Alongside the AI code generator, Roblox has also rolled out a Material Generator designed to automate the tedious process of creating the kind of flat art assets that are layered on top of the many 2D surfaces in a game world. This goes beyond the kind of basic image generation you'd get from a tool like Stable Diffusion. Roblox's tool also automatically layers a faux 3D normal map onto the surface, alongside other "maps," for attributes like albedo, roughness, and "metalness." Those attributes can then be used by the game engine for accurate lighting reflections and responses to other objects.

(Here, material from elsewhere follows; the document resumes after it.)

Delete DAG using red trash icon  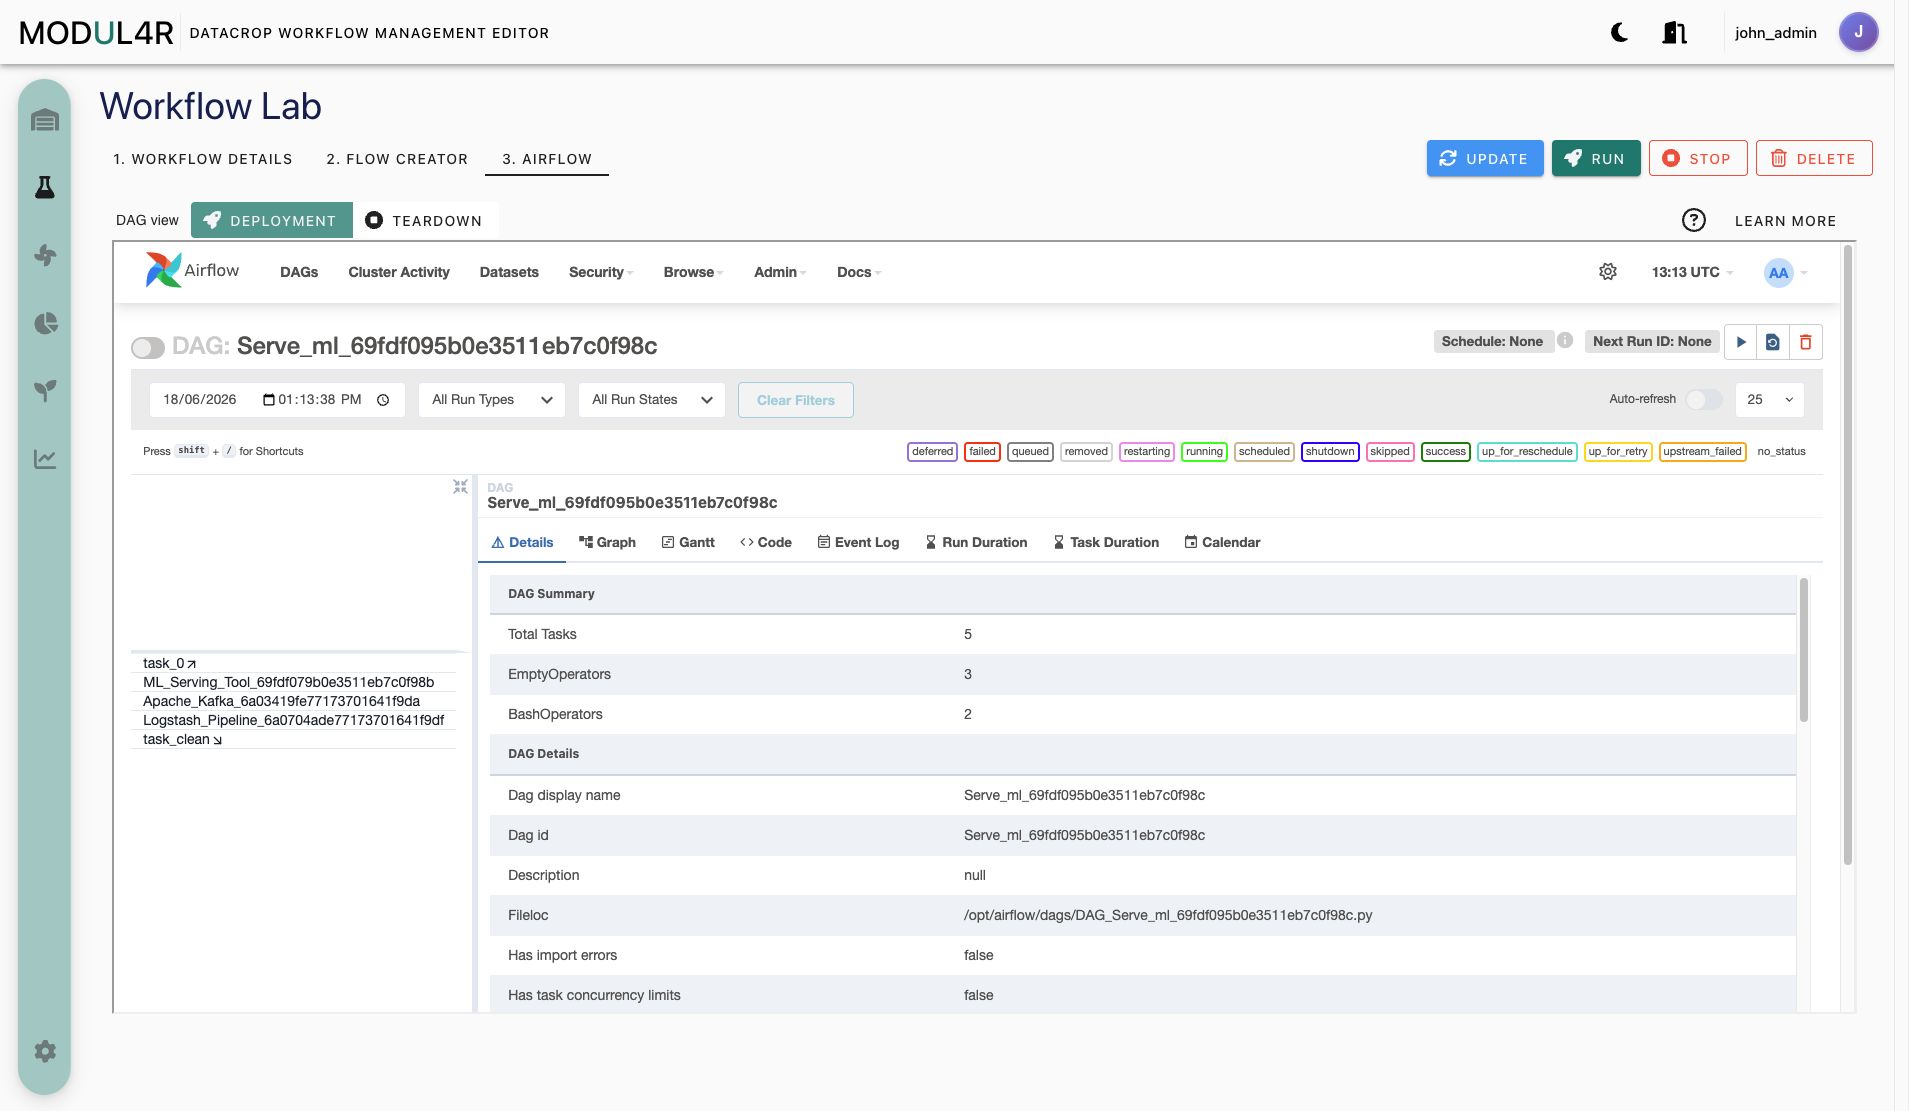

But this is just "step one" of the company's AI asset-generation plans, Corazza said. The next step is an AI system that can go beyond flat surfaces and create an entire "specific geometry" that can retexture a full 3D model or character completely. This is "a very hard problem to crack" because of the need to be aware of the full context of the object itself (e.g., where various body parts go on a living character), but Corazza said the team has seen "some early breakthroughs," and he's "confident it will land" eventually. The "holy grail" for this kind of tool, though, is something that can mimic a "specific game style" all at once, Corazza added. The idea would be to take just a few drawings from a concept artist and have the AI instantly generate an entire set of assets that are consistent with that style and with each other. In an "extreme example" of a future use case, Corazza suggested someone might be able to type "Scene with a forest, a river, and a large rock" and get a completely interactive, realistic 3D world matching the prompt. "It'll feel like nuclear fusion," he said. "I'll say two years [until it's ready]."

A long road ahead

While Roblox warns that its AI system still doesn't always "suggest perfect code," Corazza said an environment like Roblox is a natural place to play around with these kinds of early, imperfect generative test cases. Unlike self-driving cars—where any AI errors could have "massive consequences"—the "bar is a little bit lower" for AI-generated Roblox code and surfaces, he said. "No catastrophic events will happen if the generation isn't good—just click the button and create another one." Roblox is already planning ahead for the challenge of moderating what the company expects will be a massive deluge of AI-generated content in the future, though. The company will probably need to develop more automated tools to instantly moderate "things created at runtime by tens or hundreds of millions of players," Corazza said. Despite those challenges, Corazza was effusive about future waves of AI-powered game creation tools that will eventually "converge" around the generation of all of a game's assets—materials, code, 3D assets, terrain, audio, avatars, 3D scene, and images—from a single text prompt. Those future tools will be built more directly around capturing the "intent of the user," unlike today's focus on fine, granular control at the code/vertex level. If and when that happens, the highly technical job of "game developer" could look very different from how it does today.